Government sets up new universities but downplays the welfare of the teachers resulting in a shutdown of universities stretching into three months with no end in sight. A final example: A fortnight ago, the nation’s gateway, the Murtala Muhammed International Airport, modelled architecturally after the airport at Amsterdam, Holland, succumbs to a protracted blackout lasting over four hours, with attendant, unimaginable confusion. Nigerian governmental and increasingly societal culture is fixed in the glorification of mediocrity and muddle signposted by the acceptance of low standards in governance, art, morality and what have you. Every sociologist, if our newspapers are to be believed, is a renowned sociologist even if he has contributed little or nothing to his discipline. Our public relations culture is drowning in celebrations of excellence of professional midgets and of politicians stealing the nation blind.
It bears noting, however, that mediocrity and muddle did not begin with Jonathan; its unfortunate entrenchment in the last couple of years cannot however escape notice. Federal character, ordinarily a sensible distributive policy in a turbulent federation such as ours has been perverted into, not just federal discrimination as Prof. Sam Oyovbaire once brilliantly observed, but into federal mediocrity. Is it not revealing that the advocates of Jonathan for 2015 Presidency are sidestepping the issue of governmental efficiency to zero in on the need to “reward” the South-South with a two-term presidency? The 1999 constitution and the doctrine of federal character in its Nigerian incarnation promote mediocrity in at least two ways. First, it excuses incompetence or shoddy performance by playing up turn by turn politics defined in ethnic or regional terms. Hence, a political office holder accused of corruption can divert attention from the issue by alleging that it is the Yoruba, Igbo or Ijaw who are hounding him out of office. Secondly, by limiting appointments to federal and state cabinets to members of political parties, our constitution more or less reserves executive responsibility for the nation’s second if not third elevens. Do I exaggerate? Hardly. In several democracies, including a few on the African continent, a woman and herone-year-old baby can go on the hustings, campaigning from door to door. But here, you need a militia armed to the teeth to even announce your candidature. Isn’t this why many professionals choose to stay out of harm’s way by avoiding the tinderbox of the political arena consequently starving that terrain of their expertise and character?

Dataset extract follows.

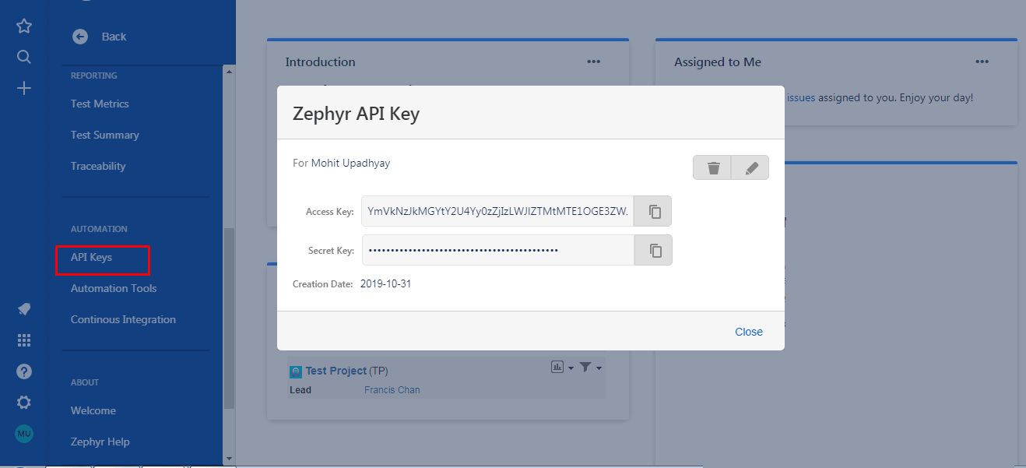
Task: Select Automation Tools in the sidebar
Action: pos(113,288)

Mediocrity and muddle are the opposites of quality time and seminal interventions. They reveal a superficial, hasty and ill-thought out approach to governance and all else. Consider that as celebrated journalist and scholar, Olatunji Dare, recently reminded us, five decades after an American economist lamented “planning without facts” in an influential book on Nigeria, the World Bank is pinpointing the dearth of vital statistics on the country as a setback to development. Describing this lacuna as “the aeronautical equivalent of flying blind”, Dare wonders how a nation can win the race for ascendancy when it doesn’t know how many people constitute it, how much oil is pumped out of its shores or how many names on the electoral register represent real people. This opaqueness of numeracy and statistical blind spot, of course, make it easy for corruption to thrive since no one is sure exactly how much money has been stolen. Is it any wonder that accounts of government departments are not audited for many years and at another level mathematics as a subject is dying at all levels of our educational system? Given the scarcity of reliable data in our national life, successive administrations including Jonathan’s can be accused of pretended governance. Pretended governance is a phenomenon in which leaders make all the motions that suggest they are in charge but in practice know very little about what actually is taking place to the extent at least that governance is devoid of evidence-based policymaking.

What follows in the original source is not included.